Guanyu Zhou oder Theo Pourchaire: Keiner der beiden Namen wurde zwar bislang im Zusammenhang mit einem Alpine-Cockpit gebracht, aber zumindest als Optionen sind sie es wert, erwähnt zu werden. Zhou, weil er ehemaliger Alpine-Junior ist. Zwar unterlag er Piastri in der Formel 2, sieht aber im Alfa-Romeo-Cockpit 2022 bislang verlässlich aus.

Pourchaire wiederum ist in seiner zweiten F2-Saison, auf dem zweiten Platz der Gesamtwertung, zeigt oft Potential, und ist erst 18 Jahre alt. Bei beiden Fahrern gäbe es aber ein Problem: Sie sind bei Alfa-Sauber angestellt. Pourchaire als Junior, und Zhou wurde 2021 aus seinem Alpine-Vertrag gelöst. Bei beiden ist es daher unwahrscheinlich, dass sie überhaupt im engeren Kandidatenkreis vertreten sind.

Colton Herta: Bei der Suche nach jungen Fahrern taucht noch ein IndyCar-Name, nämlich Colton Herta, auf. Herta testete erst vor kurzem für McLaren ein Vorjahres-Auto, startet aber in den USA für das Team von Michael Andretti. Der pflegt in den letzten Monaten beste Beziehungen mit Alpine, denn er arbeitet an einem F1-Einstieg. Und Alpine-Renault wäre bereit, als Motorenpartner an Bord zu kommen.

Ist also ein kurz- oder mittelfristiger Austausch-Deal denkbar? Als Vorbereitung für Herta, für politische Gegenleistungen, oder ähnliches? Alles klingt unwahrscheinlich. Nicht zuletzt, da Herta nur dann eine F1-Superlizenz erhalten kann, wenn er Dritter in der IndyCar-Meisterschaft wird. Momentan ist er Zehnter. Und ob Andrettis F1-Pläne je Realität werden, steht nach wie vor in den Sternen.

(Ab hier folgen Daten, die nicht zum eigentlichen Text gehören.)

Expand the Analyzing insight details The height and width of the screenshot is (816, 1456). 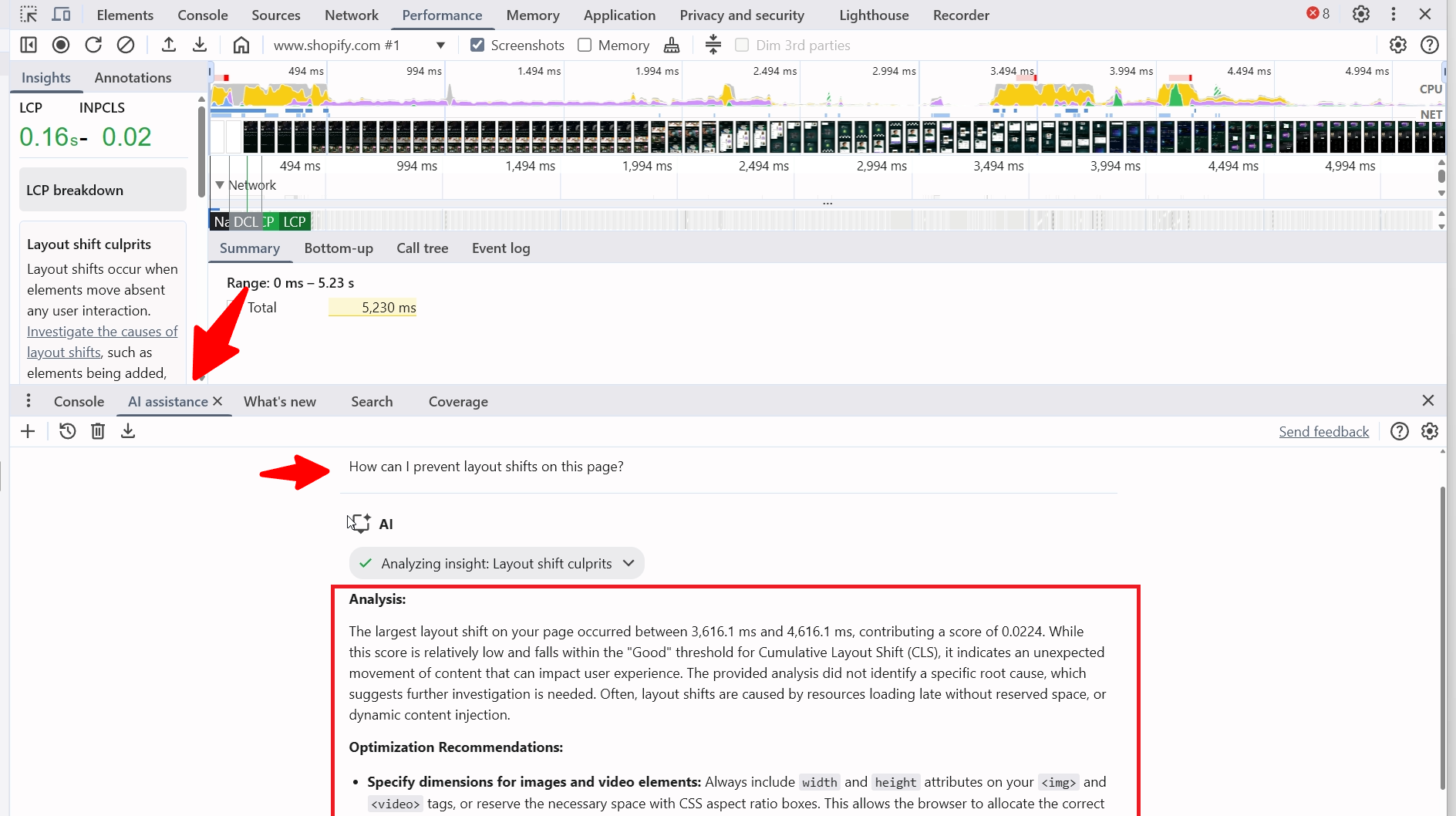pyautogui.click(x=629, y=564)
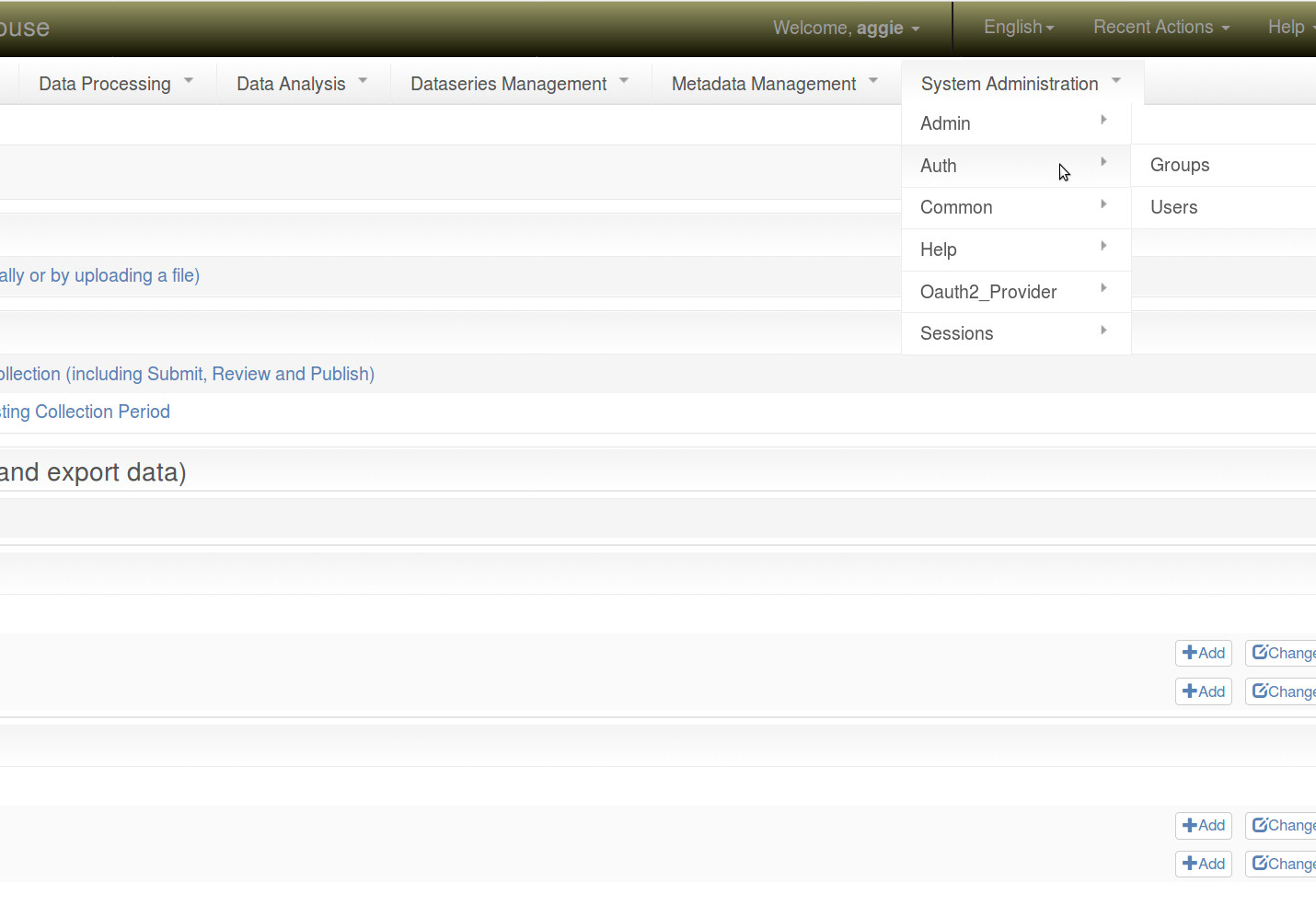This screenshot has width=1316, height=906.
Task: Open the Existing Collection Period link
Action: click(85, 412)
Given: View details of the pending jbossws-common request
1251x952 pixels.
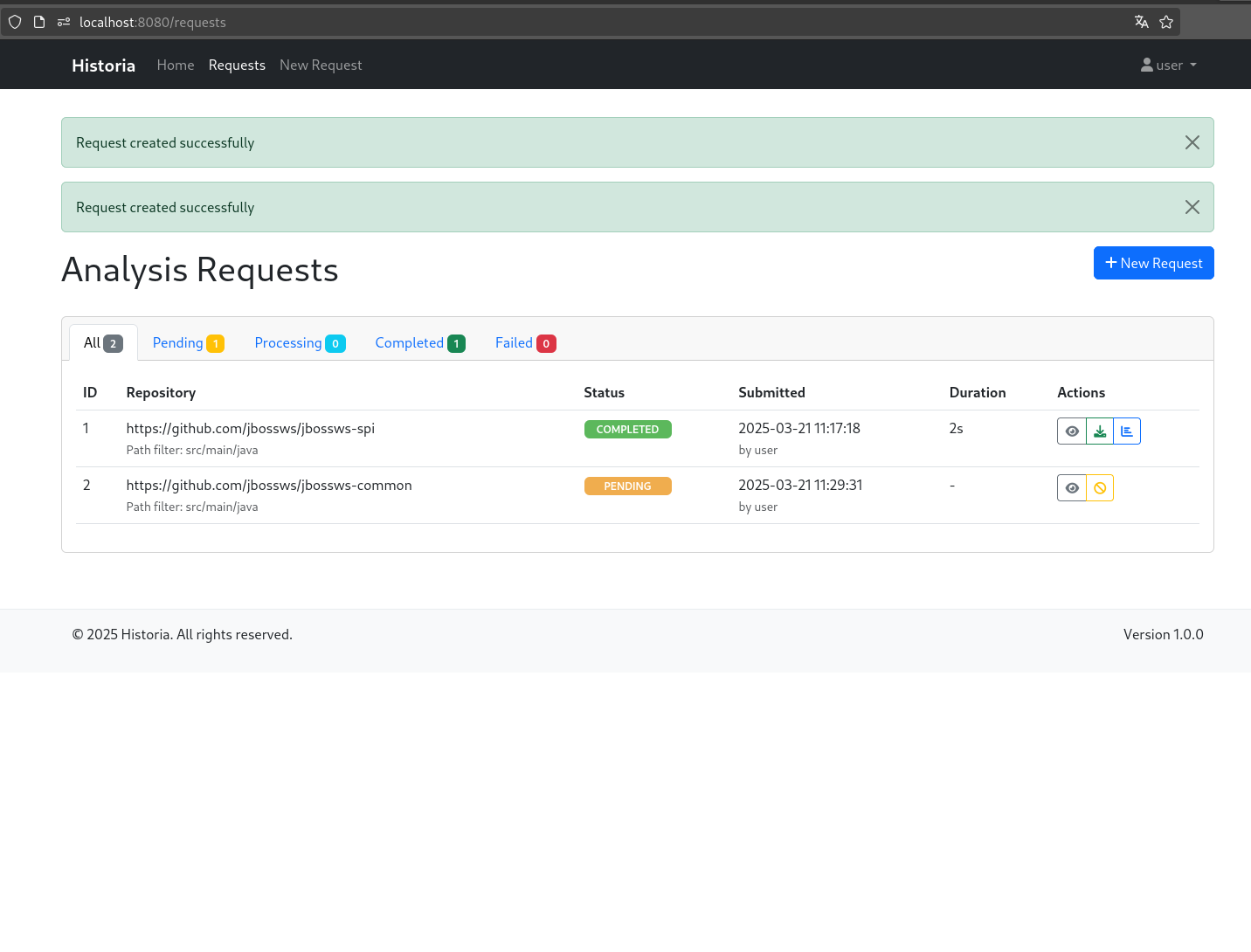Looking at the screenshot, I should 1071,487.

... oder doch Oscar Piastri: Bleibt nur noch festzuhalten, dass Oscar Piastris Abgang eigentlich nicht fix ist. Alpine stellte am Dienstagabend klar, dass man sich vertraglich im Recht sieht. Die genaue Vertragssituation um eventuell gezogene oder nicht erfüllte Optionen beider Seiten ist unklar. Im Zweifel gibt es das sogenannte "Contract Recognition Board" der FIA. Ein eigens für die Klärung von F1-Vertragsstreitereien geschaffener Rechtskörper, der mittels unabhängiger Rechtsexperten Verträge beurteilt.

Sollte Alpine Recht bekommen, stellt sich trotzdem die Frage, ob die Konfliktparteien sich wieder zusammenraufen können. Oder ob die Beziehung so nachhaltig beschädigt ist, dass sie sich trotzdem am Ende auf eine Trennung einigen.